• Problem: Exactly those lines that run from the one containing "Screen dimensions: 1889x617" through the last line of the entries below should be printed, and no others.

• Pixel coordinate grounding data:
◇ ◇ ◇ ◇ ◇

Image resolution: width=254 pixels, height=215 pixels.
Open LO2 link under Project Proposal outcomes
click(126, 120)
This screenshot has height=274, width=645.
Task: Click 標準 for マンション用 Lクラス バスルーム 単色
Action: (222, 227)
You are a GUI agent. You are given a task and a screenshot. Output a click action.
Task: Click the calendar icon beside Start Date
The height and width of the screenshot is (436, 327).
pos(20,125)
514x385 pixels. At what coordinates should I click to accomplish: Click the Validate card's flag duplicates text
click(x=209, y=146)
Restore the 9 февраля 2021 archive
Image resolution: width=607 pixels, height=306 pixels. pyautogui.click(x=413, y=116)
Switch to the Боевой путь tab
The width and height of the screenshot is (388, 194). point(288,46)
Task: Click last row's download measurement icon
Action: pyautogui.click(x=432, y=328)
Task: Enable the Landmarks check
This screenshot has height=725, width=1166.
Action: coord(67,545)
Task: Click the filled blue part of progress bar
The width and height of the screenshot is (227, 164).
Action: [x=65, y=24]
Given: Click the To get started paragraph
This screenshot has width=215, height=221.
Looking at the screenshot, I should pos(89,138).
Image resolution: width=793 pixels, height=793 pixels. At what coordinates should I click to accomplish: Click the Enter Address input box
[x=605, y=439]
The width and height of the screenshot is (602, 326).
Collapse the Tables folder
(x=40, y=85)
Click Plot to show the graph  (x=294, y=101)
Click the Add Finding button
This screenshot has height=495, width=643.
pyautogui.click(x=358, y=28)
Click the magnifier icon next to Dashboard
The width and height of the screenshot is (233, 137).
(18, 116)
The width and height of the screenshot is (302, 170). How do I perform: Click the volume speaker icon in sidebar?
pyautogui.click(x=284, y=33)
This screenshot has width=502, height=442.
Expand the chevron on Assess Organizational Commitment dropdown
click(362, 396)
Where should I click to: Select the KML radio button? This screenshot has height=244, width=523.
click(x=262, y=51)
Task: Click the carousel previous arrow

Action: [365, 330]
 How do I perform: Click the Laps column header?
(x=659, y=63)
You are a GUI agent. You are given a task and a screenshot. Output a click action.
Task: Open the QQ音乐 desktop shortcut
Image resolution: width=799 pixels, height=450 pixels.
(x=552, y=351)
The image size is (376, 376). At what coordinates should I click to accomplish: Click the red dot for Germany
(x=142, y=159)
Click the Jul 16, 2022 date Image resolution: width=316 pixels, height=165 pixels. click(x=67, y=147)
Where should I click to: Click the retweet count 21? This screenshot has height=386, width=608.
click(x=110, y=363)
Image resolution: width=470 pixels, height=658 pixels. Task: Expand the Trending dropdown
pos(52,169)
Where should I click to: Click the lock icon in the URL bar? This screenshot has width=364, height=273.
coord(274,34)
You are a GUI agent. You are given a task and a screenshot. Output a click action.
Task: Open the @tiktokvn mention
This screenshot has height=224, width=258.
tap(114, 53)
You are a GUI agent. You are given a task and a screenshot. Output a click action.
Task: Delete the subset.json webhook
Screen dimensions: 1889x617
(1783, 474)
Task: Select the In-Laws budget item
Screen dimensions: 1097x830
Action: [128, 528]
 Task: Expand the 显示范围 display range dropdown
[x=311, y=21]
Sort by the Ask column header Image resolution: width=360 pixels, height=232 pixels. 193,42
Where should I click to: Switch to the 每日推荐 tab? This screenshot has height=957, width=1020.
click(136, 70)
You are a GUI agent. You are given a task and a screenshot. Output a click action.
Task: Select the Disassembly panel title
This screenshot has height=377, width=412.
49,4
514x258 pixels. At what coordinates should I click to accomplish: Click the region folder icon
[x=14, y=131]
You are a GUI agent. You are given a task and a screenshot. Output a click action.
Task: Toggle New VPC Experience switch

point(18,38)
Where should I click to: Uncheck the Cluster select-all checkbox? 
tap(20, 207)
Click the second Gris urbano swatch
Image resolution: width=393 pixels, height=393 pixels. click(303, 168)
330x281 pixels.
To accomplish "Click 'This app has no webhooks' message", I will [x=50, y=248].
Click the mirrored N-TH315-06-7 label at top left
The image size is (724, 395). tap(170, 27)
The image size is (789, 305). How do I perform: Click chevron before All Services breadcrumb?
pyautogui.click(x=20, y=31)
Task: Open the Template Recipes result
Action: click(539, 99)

◇ ◇ ◇ ◇ ◇

• Problem solution:
Screen dimensions: 1889x617
(1783, 474)
Task: Select the In-Laws budget item
Screen dimensions: 1097x830
Action: [128, 528]
 Task: Expand the 显示范围 display range dropdown
[x=311, y=21]
Sort by the Ask column header Image resolution: width=360 pixels, height=232 pixels. 193,42
Where should I click to: Switch to the 每日推荐 tab? This screenshot has height=957, width=1020.
click(136, 70)
You are a GUI agent. You are given a task and a screenshot. Output a click action.
Task: Select the Disassembly panel title
This screenshot has height=377, width=412.
49,4
514x258 pixels. At what coordinates should I click to accomplish: Click the region folder icon
[x=14, y=131]
You are a GUI agent. You are given a task and a screenshot. Output a click action.
Task: Toggle New VPC Experience switch

point(18,38)
Where should I click to: Uncheck the Cluster select-all checkbox? 
tap(20, 207)
Click the second Gris urbano swatch
Image resolution: width=393 pixels, height=393 pixels. click(303, 168)
330x281 pixels.
To accomplish "Click 'This app has no webhooks' message", I will [x=50, y=248].
Click the mirrored N-TH315-06-7 label at top left
The image size is (724, 395). tap(170, 27)
The image size is (789, 305). How do I perform: Click chevron before All Services breadcrumb?
pyautogui.click(x=20, y=31)
Task: Open the Template Recipes result
Action: click(539, 99)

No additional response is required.